# Snowplow Billing Software????



## ppandr (Dec 16, 2004)

Looking for a source that is a stand alone billing software that I can use. All of our customers are on contract with different fixed rates per amounts of snow for each individual/business. Looking for a program that would automate our 85+ billings. This would only be for our snow business.


----------



## mmplowing (Sep 20, 2007)

We use QuickBooks Simple Start which is a free download on thw quickbooks website.


----------



## 03SuperCrew330 (Nov 7, 2006)

mmplowing;446588 said:


> We use QuickBooks Simple Start which is a free download on thw quickbooks website.


I second that. Easy and it works great!!


----------



## hydro_37 (Sep 10, 2006)

We also use Quickbooks. Very easy to use for us not-so-computer-literate folks.


----------



## IMAGE (Oct 21, 2007)

ppandr;446582 said:


> Looking for a source that is a stand alone billing software that I can use. All of our customers are on contract with different fixed rates per amounts of snow for each individual/business. Looking for a program that would automate our 85+ billings. This would only be for our snow business.


I use landscapemanagementsystem.com  It works very well, and you can invoice online and recieve payments online also. If you check it out, Tell them Image sent you


----------



## QuadPlower (Jan 4, 2007)

I don't use Quickbooks or a dedicated snow/mowing software. I have seen where you enter your hourly rate or cost etc and that is standard throughout the program. My question would be with 85 clients to bill to, all being a different price, can you enter and track them all with a different price?


----------



## Jean (Sep 23, 2006)

*Possible Solution with PAYPAL*

Hi there,
I haven't tried this yet but I have been investigating PayPal's merchant services. My desire to save a tree and postage by e-mailing led me to them. PayPal has several billings solutions, all of of which require you to have your clients' e-mail addresses. Full Disclosure: I am NOT affiliated in any way with PayPal.

Here's the four ways to use PayPal, the last of which is what I plan to use and what could work for you as well.

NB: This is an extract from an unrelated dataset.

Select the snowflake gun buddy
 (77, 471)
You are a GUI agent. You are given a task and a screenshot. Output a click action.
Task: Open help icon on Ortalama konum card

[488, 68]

1)Use "Request Money" option to email a basic payment request in seconds. 
2)Email a detailed invoice using PayPal Invoicing. 
3)Email a QuickBooks invoice that includes a payment button they can click to pay online.
4)Include a payment button in ANY email you send using Outlook.

I copy pasted the following: full description here : 
*Customers can pay you with:*• Visa
• MasterCard
• American Express
• Discover
• Bank transfers
• PayPal balance

*Pricing*
*No monthly fees
No setup fees
No cancellation fees
Transaction fees from1.9% to 2.9% + $0.30,
depending on payment volume.*

One transaction rate for all payment types. For Full descrip go to: https://www.paypalobjects.com/WEBSCR-495-20071207-1/en_US/pdf/PP_Email_Datasheet.pdf

We have about 40 clients at 2 price levels so I'll create 1 Outlook Group for each price level, then all I have to do to bill EVERYBODY is click the mouse twice to send just 2invoices to everyone in the each group simultaneously. You could do the same if your multi price levels are "groupable". You have 85 customers to separate into price-groups. Or you could do it 85 separate times using PayPal invoicing in option 1 or 2 mention above.

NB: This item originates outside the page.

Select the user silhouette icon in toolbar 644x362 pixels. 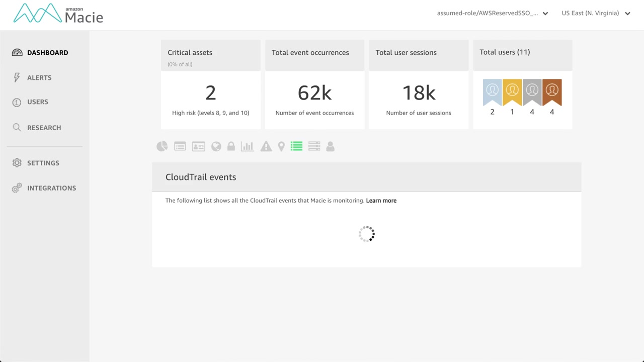(331, 146)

Economics for us: assuming a $5k salesmonth..costs us $67 (2.3%) to get paid via e-mail vs $16 in postage, and 1-2 hrs of me printing, folding, inserting invoices and sealing envelopes...prehistoric over here...for $50 I would love to let PayPal do that for me....and I am expecting that we'll get paid alot faster.

Good luck, and if you find something better by all means share! (Go to PayPal.com for full description of options)

Jean


----------



## Jean (Sep 23, 2006)

IMAGE;448488 said:


> I use landscapemanagementsystem.com  It works very well, and you can invoice online and recieve payments online also. If you check it out, Tell them Image sent you


Great Site...Thanks! I will peruse tomorrow...


----------



## QuadPlower (Jan 4, 2007)

Paypal. I don't use it and I'm not affiliated. I'm just going on the numbers you posted in your post.

$5K in sales a month is probably going to put you in the 2.9% and not the 2.3% you listed. Either way if everyone uses it, then your cost would be $115 at 2.3% and $145 at 2.9%. IF everyone uses it. If not, then you still have the time and effort of opening letters and taking the checks to the bank.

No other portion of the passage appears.